Some tinkering, and I managed to get it to hear me, but I was still effectively deaf.  It took some more investigation to track down some of the other issues, but eventually this morning I cracked it.  I had working audio both ways… but received audio was still very scratchy.  Further testing with aplay, after thinking I had solved the problem confirmed this.  More fooling around with .asoundrc ensued.  I finally tried an upgrade of the kernel to 2.6.36-rc7 (linux-loongson-community git HEAD).  Voila, rate converted sound out of aplay came through crystal clear.

I started Qtel and tested it initially on *ECHOTEST*, then on a local repeater (VK4RBR-L node 284321 / 147.950MHz FM) listening via RF as well. No problems there, it seems to be able to make contacts no problems at all.
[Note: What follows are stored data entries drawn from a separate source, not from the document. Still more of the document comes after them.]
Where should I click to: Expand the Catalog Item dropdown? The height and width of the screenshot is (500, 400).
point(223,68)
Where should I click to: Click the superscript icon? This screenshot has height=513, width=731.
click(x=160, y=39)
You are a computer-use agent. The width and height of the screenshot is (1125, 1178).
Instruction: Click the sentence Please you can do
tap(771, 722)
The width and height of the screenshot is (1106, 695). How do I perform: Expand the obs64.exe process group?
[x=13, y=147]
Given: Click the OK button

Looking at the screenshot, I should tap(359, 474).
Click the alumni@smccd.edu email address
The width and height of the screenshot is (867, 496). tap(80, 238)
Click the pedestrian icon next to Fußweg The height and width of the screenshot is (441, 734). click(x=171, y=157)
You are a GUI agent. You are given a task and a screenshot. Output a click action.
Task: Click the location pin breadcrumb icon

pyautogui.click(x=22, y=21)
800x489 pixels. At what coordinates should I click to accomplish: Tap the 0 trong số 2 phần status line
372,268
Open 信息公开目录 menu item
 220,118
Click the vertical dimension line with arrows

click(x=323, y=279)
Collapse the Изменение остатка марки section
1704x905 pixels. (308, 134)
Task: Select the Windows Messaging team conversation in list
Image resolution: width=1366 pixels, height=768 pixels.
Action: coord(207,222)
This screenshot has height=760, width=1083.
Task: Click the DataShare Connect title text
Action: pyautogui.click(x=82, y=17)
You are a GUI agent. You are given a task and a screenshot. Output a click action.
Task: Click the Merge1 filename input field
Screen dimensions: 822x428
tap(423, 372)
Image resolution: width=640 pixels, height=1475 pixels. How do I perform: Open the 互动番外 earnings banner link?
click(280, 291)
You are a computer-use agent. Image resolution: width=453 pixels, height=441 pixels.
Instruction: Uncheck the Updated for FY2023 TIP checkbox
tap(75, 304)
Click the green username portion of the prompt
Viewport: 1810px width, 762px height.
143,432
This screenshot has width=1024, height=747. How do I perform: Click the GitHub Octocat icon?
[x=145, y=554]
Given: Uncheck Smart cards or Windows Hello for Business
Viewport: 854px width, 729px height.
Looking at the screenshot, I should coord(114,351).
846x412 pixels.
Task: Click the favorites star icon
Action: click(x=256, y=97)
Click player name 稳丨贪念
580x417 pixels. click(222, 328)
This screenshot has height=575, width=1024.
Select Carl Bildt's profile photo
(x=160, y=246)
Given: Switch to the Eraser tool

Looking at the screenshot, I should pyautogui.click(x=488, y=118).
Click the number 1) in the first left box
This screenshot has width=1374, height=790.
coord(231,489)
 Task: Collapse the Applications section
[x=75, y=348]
I will have to try svxlink itself at some point to see if I can successfully construct a node using the software, but for now my own node is back on the air after a long hiatus… and I hope to have new ebuilds in the tree.

In particular, svxlink will be split into a few packages.

  • dev-libs/libasync: Asynchronous I/O Library
  • net-libs/echolib: Echolink Communications Library
  • media-radio/svxlink: svxlink and remotetrx
  • media-radio/qtel: Qt Echolink client

I should probably try it on the O2 as well, but Qtel, libasync and echolib will probably get keyworded ~mips too, since they work fine on the Yeeloong   The others… well, I’ve got the parts to make an interface cable for the FT-897D here, in fact, enough for two.  The plan is to make up this interface cable, and try setting up a node on FM simplex.

There’s a second ‘897D as well… however it has a burnt out microphone preamp after a storm blew it up (and a blown up DDS chip, so no SSB or AM TX on this rig).  Miraculously, its finals seem intact as it’ll happily blast out 50W RF on 2m (with no modulation).  If the data interface works okay though, it may work well enough for a temporary 70cm node on one of the local repeaters, VK4RBC Mt. Coot-tha.

In the meantime, my personal node is now up and running again after a long hiatus… Look for VK4MSL in your client or dial  37 37 40 via RF.